Search code examples
pythonmemory-managementmemory-leaks

Issue with python memory management


I have some trouble explaining a memory footprint phenomenon I am seeing with some code that I wrote.
The code basically looks like this:

import datetime as dt
import psutil
import gc
from my_package import some_function
process = psutil.Process()
start_date = dt.datetime(2022, 5, 1, 0)
end_date = dt.datetime(2022, 7, 31, 18)
while start_date <= end_date:
    for hr in range(0,22,3):
        a = some_function(dt.datetime(start_date.year,start_date.month,start_date.day,hr))
    print(
        f"\n"
        f""
        f"Date processed: {start_date:%Y-%m-%d}\n"
        f"Memory consumption:\n"
        f"Resident memory (MB): {process.memory_info().rss / 1024**2}\n"
        f"Virtual memory (MB): {process.memory_info().vms / 1024**2}\n"
        f"Object count: {len(gc.get_objects())}"
    )
    gc.collect()
    start_date += dt.timedelta(days=1)

some_function initializes some objects and makes a call to the file system extracting a lot of filenames and returns a set of custom objects built from the retrieved filenames.

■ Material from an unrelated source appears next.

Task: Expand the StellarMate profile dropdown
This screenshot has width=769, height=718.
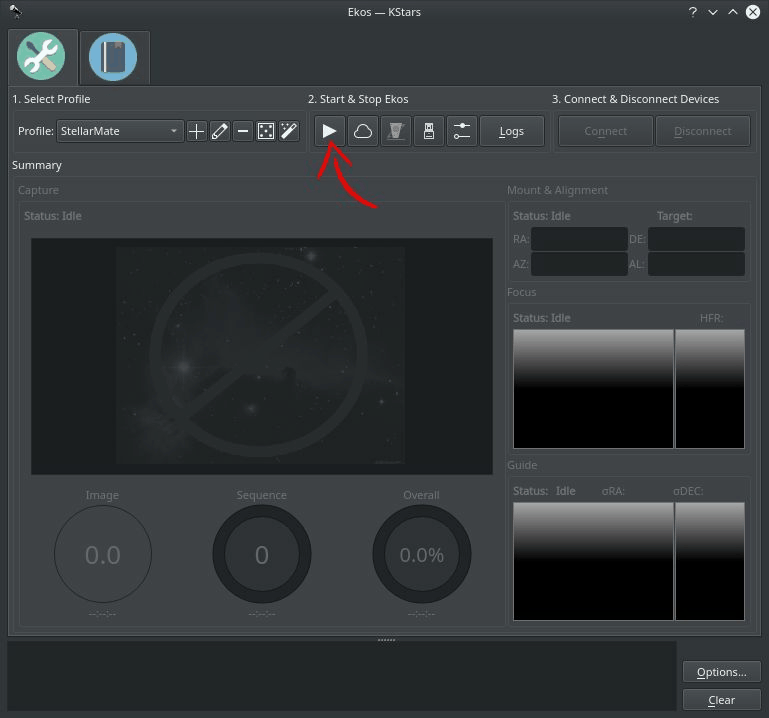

Simplified it looks like this:

import datetime as dt
from pathlib import Path
class SomeClass:
    def __init__(self,*args):
        self.args = args
    @staticmethod
    def from_str(some_str):
        # do some stuff with some_str
        return SomeClass(arg1_derived_from_str,arg2_derived_from_str)
def some_function(timestamp:dt.datetime)->set[SomeClass]:
    timestamp_path = _derive_path(timestamp)
    filename_strings = {f.name for f in timestamp_path.glob("*")}
    return {SomeClass.from_str(fname) for fname in filename_strings}

When I run this code the object count remains constant through all iterations except the first two or so. The virtual memory however increases by 2MB after about half of the iterations are done. Since I had troubles with memory leaks in the package my_package, I am inspecting this very thoroughly.
What is striking is that when I replace the call to some_function by some filesystem call like pathlib.Path(f"/some/path/{start_date:%y/%m/%d}/{hr}").glob("*") the memory footprint shows a constant signature like I would expect given the unchanging object count. So this leaves me wondering whether the call to some_function introduces some memory leak that will pile up if I increase the number of iterations or whether the small increase I am observing is completely normal?


Solution

  • So...
    I apologize for the rather convoluted formulation of the question and the incomplete code snippet. It was my lack of understanding and the complexity of the code in SomeClass that made it hard for me to get to the point. I have now produced a rather small working example that illustrates what went wrong in my code. So my implementation of SomeClass had a nested dataclass defined like below:

    from dataclasses import dataclass
    import gc
    import psutil
    
    class SomeClass:
        def __init__(self, *args):
            self.args = args
    
        @staticmethod
        def from_str(some_str):
            return SomeClass(*SomeClass.disassemble(some_str).to_tuple())
    
        @staticmethod
        def disassemble(some_str):
            @dataclass
            class StringAttributes:
                attr1: str
    
                def to_tuple(self):
                    return (v for v in self.__dict__.values())
            return StringAttributes(some_str[0])
    
    
    def some_function(strings: set[str]) -> set[SomeClass]:
        return {SomeClass.from_str(s) for s in strings}
    

    When I now call some_function in a loop (the code snippet below is just in the same module as the code snippet above) and monitor the memory usage using psutil I observe that the virtual memory increases ever so slightly at irregular intervals (on my machine it happens once when counter reaches 1550 and another time when counter reaches 27650). The count of objects tracked by the garbage collector however stays constant from the second iteration onwards.

    counter = 0
    process = psutil.Process()
    while True:
        a = some_function({str(counter)})
        print(
            f"\n"
            f""
            f"Date processed: {counter}\n"
            f"Memory consumption:\n"
            f"Resident memory (MB): {process.memory_info().rss / 1024 ** 2}\n"
            f"Virtual memory (MB): {process.memory_info().vms / 1024 ** 2}\n"
            f"Object count: {len(gc.get_objects())}"
        )
        gc.collect()
        counter += 1
    

    When I move the definition of the dataclass outside of the definition of disassemble, then the virtual memory signature remains constant throughout the whole loop as far as I have tested it.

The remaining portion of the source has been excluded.